The blunt answer is ABSOLUTELY nasal obstruction can be intermittent OR constant with a deviated septum!!! It’s more a question of degree.
To begin with, a deviated septum is when the wall that separates the right and left nasal cavities is bent one way (green arrow in left illustration) instead of being perfectly straight (right illustration).
If there is no mucosal swelling, a person with a deviated septum is able to breathe from both sides just fine. However, if there is the slightest bit of mucosal swelling from turbinate hypertrophy, allergies, upper respiratory infection, or any other environmental irritation, the side that is more narrow will obstruct much more readily with less swelling given there is just “less room” for swelling to occur before obstruction occurs.
Below is the same exact nose and septum as above, but with mucosal swelling present.
As you can see, with the same exact amount of swelling present, the deviated septum significantly influences how much space is present for air to pass through compared with a straight septum.
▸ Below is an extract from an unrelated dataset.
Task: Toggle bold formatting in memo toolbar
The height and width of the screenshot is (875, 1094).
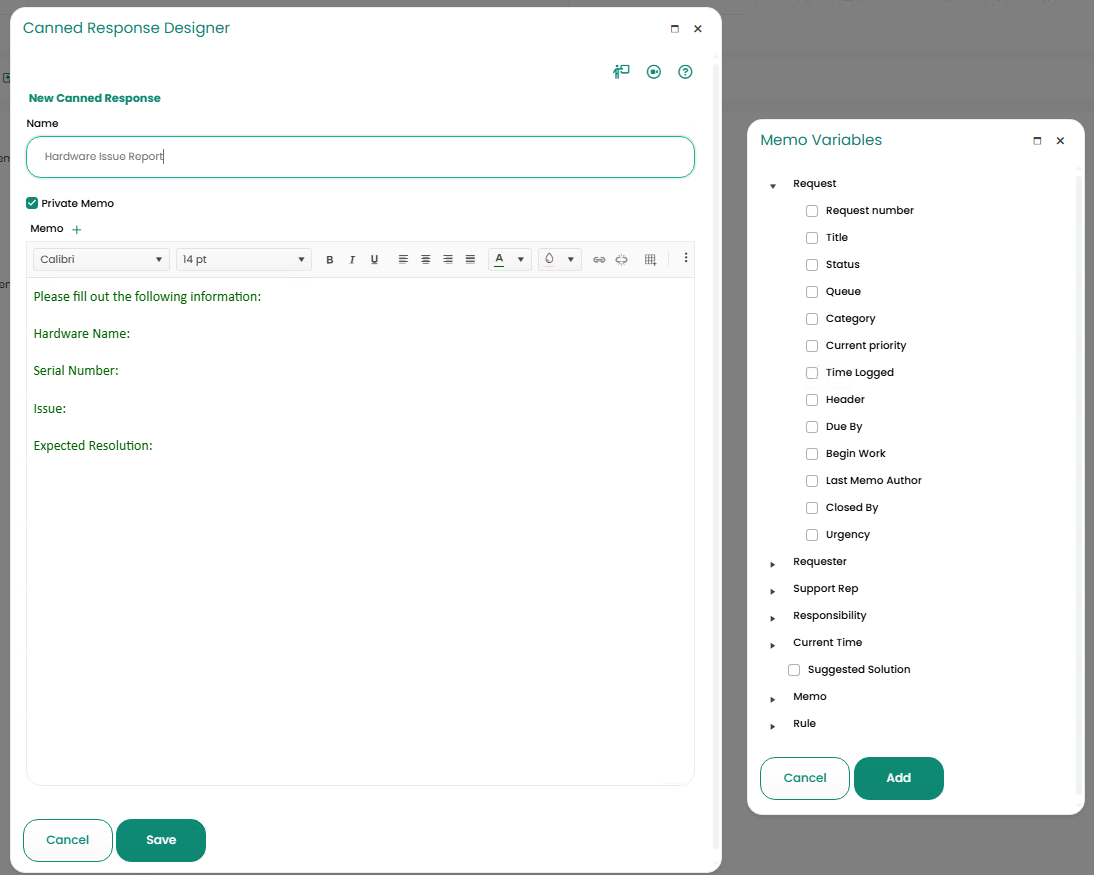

As such, even though a deviated septum may not technically be obstructive, given there is less room for any swelling to be accomodated, a patient will complain of nasal congestion and obstruction much more readily compared to someone with a straight septum due to the slightest changes in mucosal swelling.
How is a deviated septum fixed? Click here to read more.
Of course, one can try and control the mucosal swelling to avoid any surgical intervention, typically with steroid or anti-histamine nasal sprays. The downside is that such medications need to be used daily to prevent swelling from occurring in the first place.